В театре проводили генеральную репетицию пьесы о Толстом. На нее пришел и Арнольд Соловьев. Когда репетиция была в разгаре, в театр пожаловал начальник областного управления культуры. Ветров стал нервничать. Поглядывая из своего кресла на игру актеров, он косил глазами в сторону начальника, который сел возле столичного искусствоведа и, изредка хмуря лицо, говорил какие–то фразы. «Недоволен Ветровым», — с чувством невольной радости думала Маша. Её и Жарича Ветров заменил другими артистами, но на репетицию они пришли. «Недоволен Ветровым», — мысленно повторяла Маша и тотчас возвращалась к эпизоду, который произошел с ней полчаса назад, когда она входила в театр. У самого подъезда к ней вдруг подошел Леон Папиашвили и тронул за локоть: «Подождите, Мария Павловна, я хочу вам что–то сказать». — «Говорите быстрее, я тороплюсь на репетицию», — нетерпеливо попросила Маша. Леон вынул из кармана газету. «Вы, я полагаю, Мария Павловна, уже насладились…» — «О чем вы? Не понимаю вас», — перебила его Мария. «Фельетон о Борисе Фомиче. Разве не читали?» — «Слышала, но не читала. Мне сейчас не до газет». — «Тут клевета напечатана. Борис Фомич опровергает. Самарина под суд отдадут, но я не о том…» — «Самарина?.. За что под суд? Как под суд?..» — «Прочтете фельетон — и вы все поймете, но я, собственно, не о том, я к вам, Мария Павловна, по поручению Бориса Фомича…»

Но Маша его не слушала. Она взяла из рук Леона газету, нашла фельетон и стала его читать. Читала внимательно, не торопясь, будто Леон и не стоял тут с ней рядом. Несколько раз прочла то место, где говорилось о расформировании группы электроников. «Каиров обобрал электроников до нитки: занес на счет своей лаборатории прибор, затем машину… Наконец, Самарин написал ему книгу. Электроника нужна шахтам, но ему, Каирову, она больше не понадобится. И он прикрывает работы по электронике. Создатель уникальных электронных аппаратов, человек, трудами которого интересуются во многих странах, остается за бортом».

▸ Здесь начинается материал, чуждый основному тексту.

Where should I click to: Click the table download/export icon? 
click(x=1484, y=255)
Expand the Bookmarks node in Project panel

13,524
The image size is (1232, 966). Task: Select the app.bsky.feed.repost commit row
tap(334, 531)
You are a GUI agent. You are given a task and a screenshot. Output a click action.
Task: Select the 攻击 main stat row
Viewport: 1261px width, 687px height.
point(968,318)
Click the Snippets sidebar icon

«И ведь, наверное, как я: махнул на все рукой и ушел, — думала Мария об Андрее. — Нет, нет. Это удивительно, что мы не боремся».

И ещё подумала: «Как много общего между нами — мною и Андреем».

Марии захотелось тотчас увидеть Андрея, рассказать ему все, что произошло с ней сегодня, что она думала, в чем сомневалась.

Возвращая Леону газету, проговорила: «Какой мерзавец!» И уставилась на Папиашвили злым, холодным взглядом. Думала: «Да, да — я поеду к Андрею. Мы родственные души. Мы будем бороться».

«Мария Павловна, — говорил Леон, — вам надо вернуться. Борис Фомич страдает. Он ждет вас…» Мария не дослушала, повернулась и, не простившись, вошла в театр.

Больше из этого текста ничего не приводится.